On this server, there is an Apache web server, and there are some web pages which links to those files, using their name in URLs like http://servername/file%20with%20a%20name%20like%20this.html; those pages are also generated by the same tool, so I (again!) can't do anything about that. A full search-and-replace on all files, pages and URLs is out of question here.

The problem: when Apache gets called with an URL like the one above, it (correctly) translates the "%20"s into spaces, and then of course it can't find the files, because they don't have actual spaces in their names.

How can I solve this?

I discovered than by using an URL like http://servername/file%2520name.html it works nicely, because then Apache translates "%25" into a "%" sign, and thus the correct filename gets built.

I tried using an Apache rewrite rule, and I can succesfully replace spaces with hypens with a syntax like this:

RewriteRule    (.*)\ (.*)      $1-$2

The problem: when I try to replace them with a "%2520" sequence, this just doesn't happen. If I use

RewriteRule    (.*)\ (.*)      $1%2520$2

then the resulting URL is http://servername/file520name.html; I've tried "%25" too, but then I only get a "5"; it just looks like the initial "%2" gets somewhat discarded.

The questions:

  • How can I build such a regexp to replace spaces with "%2520"?
  • Is this the only way I can deal with this issue (other than a full search-and-replace which, as I said, can't be done), or do you have any better idea?

Edit:

Escaping was the key, it works using this rule:

RewriteRule    (.*)\ (.*)      $1\%2520$2

But it only works if there is one "%20" in the initial URL; I get an "internal server error" if there is more than one.
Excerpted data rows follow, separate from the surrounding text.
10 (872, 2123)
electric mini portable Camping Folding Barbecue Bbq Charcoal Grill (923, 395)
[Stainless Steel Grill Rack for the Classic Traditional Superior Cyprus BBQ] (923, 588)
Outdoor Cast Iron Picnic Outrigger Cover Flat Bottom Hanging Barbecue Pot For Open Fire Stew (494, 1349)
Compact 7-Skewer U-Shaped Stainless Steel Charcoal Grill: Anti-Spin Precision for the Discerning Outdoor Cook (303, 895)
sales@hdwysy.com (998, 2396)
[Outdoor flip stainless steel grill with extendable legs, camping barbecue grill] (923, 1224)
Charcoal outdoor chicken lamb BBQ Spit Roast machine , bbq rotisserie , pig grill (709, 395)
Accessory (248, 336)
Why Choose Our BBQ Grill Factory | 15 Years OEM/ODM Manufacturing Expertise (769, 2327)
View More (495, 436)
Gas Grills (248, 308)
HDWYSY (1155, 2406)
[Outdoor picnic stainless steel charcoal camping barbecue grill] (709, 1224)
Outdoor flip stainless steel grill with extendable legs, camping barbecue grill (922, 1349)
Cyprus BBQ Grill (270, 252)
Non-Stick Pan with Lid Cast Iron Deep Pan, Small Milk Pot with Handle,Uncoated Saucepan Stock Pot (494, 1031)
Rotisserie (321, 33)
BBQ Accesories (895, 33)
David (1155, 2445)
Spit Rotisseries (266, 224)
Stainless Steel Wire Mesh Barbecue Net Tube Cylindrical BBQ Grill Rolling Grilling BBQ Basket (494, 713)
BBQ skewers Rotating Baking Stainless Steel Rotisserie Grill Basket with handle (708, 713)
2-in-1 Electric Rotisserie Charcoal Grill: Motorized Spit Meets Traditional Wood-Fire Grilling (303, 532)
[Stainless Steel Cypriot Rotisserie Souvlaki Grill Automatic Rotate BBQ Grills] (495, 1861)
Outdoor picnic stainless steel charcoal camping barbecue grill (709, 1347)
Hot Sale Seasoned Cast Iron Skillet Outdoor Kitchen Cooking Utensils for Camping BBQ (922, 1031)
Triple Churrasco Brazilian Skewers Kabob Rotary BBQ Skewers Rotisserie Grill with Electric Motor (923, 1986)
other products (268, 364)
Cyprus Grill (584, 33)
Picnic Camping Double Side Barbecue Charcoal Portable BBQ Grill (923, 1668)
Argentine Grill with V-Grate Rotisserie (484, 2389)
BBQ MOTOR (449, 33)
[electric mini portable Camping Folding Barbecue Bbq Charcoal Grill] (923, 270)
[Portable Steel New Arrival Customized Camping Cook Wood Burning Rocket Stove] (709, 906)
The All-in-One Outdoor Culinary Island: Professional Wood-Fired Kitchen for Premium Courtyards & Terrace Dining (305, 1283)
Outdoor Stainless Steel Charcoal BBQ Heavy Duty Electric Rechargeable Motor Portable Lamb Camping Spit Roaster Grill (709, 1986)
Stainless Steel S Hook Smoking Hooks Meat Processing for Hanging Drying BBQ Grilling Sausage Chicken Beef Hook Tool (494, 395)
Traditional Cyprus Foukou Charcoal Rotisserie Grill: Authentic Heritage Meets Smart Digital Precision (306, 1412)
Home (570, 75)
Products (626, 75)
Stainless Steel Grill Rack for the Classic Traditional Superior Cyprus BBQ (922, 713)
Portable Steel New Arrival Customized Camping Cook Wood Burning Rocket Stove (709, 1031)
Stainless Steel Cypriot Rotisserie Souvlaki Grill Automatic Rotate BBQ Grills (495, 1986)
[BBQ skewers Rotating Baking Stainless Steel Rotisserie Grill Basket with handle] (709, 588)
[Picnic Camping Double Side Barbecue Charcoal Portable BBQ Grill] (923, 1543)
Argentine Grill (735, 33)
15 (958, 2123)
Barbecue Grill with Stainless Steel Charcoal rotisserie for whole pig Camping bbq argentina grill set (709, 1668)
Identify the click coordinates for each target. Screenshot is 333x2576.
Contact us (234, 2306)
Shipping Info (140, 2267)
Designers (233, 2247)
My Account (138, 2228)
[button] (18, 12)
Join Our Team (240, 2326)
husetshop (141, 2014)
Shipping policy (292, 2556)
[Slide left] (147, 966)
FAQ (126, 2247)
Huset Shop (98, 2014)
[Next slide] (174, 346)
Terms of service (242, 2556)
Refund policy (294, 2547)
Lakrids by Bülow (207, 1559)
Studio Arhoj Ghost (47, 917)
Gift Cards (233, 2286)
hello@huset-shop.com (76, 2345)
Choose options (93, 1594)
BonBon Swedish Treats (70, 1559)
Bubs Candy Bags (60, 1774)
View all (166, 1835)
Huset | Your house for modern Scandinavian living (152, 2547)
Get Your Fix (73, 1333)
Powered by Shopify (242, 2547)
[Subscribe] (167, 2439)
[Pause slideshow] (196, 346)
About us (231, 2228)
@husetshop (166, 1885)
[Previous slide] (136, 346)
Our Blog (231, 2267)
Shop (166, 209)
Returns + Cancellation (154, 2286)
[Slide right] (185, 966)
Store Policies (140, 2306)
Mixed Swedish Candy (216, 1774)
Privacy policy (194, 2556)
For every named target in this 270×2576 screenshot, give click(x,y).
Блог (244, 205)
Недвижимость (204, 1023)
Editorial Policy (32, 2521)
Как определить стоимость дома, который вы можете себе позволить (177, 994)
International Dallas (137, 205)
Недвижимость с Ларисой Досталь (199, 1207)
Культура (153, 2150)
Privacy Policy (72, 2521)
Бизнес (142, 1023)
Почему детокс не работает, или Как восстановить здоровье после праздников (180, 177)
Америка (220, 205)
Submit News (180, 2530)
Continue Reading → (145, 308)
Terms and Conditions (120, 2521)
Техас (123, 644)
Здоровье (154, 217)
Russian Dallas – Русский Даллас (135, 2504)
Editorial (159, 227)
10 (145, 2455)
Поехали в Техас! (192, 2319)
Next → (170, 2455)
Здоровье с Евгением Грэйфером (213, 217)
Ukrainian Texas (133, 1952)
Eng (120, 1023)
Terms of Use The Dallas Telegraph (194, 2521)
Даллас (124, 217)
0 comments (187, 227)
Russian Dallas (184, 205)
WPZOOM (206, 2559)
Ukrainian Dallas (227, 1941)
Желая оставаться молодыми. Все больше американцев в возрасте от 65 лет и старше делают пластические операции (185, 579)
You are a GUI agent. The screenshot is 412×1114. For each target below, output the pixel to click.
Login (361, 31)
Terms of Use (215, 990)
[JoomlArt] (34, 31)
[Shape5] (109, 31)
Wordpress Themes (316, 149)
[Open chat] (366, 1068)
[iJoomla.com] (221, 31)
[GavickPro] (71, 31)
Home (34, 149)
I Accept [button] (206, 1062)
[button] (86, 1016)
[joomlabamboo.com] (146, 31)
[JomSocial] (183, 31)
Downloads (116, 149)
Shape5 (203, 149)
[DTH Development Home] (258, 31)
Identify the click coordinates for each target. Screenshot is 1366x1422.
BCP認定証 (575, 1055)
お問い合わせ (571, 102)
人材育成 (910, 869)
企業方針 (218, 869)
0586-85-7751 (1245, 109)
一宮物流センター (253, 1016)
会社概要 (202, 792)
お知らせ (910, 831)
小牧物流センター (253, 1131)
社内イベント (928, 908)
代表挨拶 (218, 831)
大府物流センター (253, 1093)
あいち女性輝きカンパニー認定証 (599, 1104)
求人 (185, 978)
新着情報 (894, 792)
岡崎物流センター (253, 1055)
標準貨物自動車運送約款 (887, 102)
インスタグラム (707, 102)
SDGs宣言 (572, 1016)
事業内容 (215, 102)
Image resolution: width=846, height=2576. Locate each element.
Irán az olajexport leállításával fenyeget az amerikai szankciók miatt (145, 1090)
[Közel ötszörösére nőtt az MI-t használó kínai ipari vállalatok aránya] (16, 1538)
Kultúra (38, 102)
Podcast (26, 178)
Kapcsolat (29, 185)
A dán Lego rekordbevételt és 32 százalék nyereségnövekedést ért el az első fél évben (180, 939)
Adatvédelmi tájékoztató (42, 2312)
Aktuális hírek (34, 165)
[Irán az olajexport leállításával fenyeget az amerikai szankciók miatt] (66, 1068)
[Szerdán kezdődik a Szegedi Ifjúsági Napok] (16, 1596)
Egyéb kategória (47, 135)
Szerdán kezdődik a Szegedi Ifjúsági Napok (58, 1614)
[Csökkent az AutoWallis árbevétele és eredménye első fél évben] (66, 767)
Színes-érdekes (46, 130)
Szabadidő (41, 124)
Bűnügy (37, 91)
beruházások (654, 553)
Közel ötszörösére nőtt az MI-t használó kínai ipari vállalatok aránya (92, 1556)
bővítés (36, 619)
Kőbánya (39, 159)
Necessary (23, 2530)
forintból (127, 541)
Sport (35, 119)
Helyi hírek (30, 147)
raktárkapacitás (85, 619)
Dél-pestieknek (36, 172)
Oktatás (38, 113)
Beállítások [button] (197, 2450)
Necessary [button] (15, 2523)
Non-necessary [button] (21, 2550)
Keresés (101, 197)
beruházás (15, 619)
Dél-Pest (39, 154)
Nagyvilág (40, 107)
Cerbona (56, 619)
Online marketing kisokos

Looks like I'm almost there… please help 🙂


Edit 2:

I was able to get it to work for two spaces using the following rule:

RewriteRule    (.*)\ (.*)\ (.*)     $1\%2520$2\%2520$3

This is enough for my needs, as URLs generated by the tool can only contain at most two "%20"s; but, out of curiosity: is there any way to make this work with any number of spaces? It works with the first rule if replacing any number of spaces with a normal character, this problem happens only when special characters are involved.

Best Answer

The % is being read as a back reference, so you need to escape the %.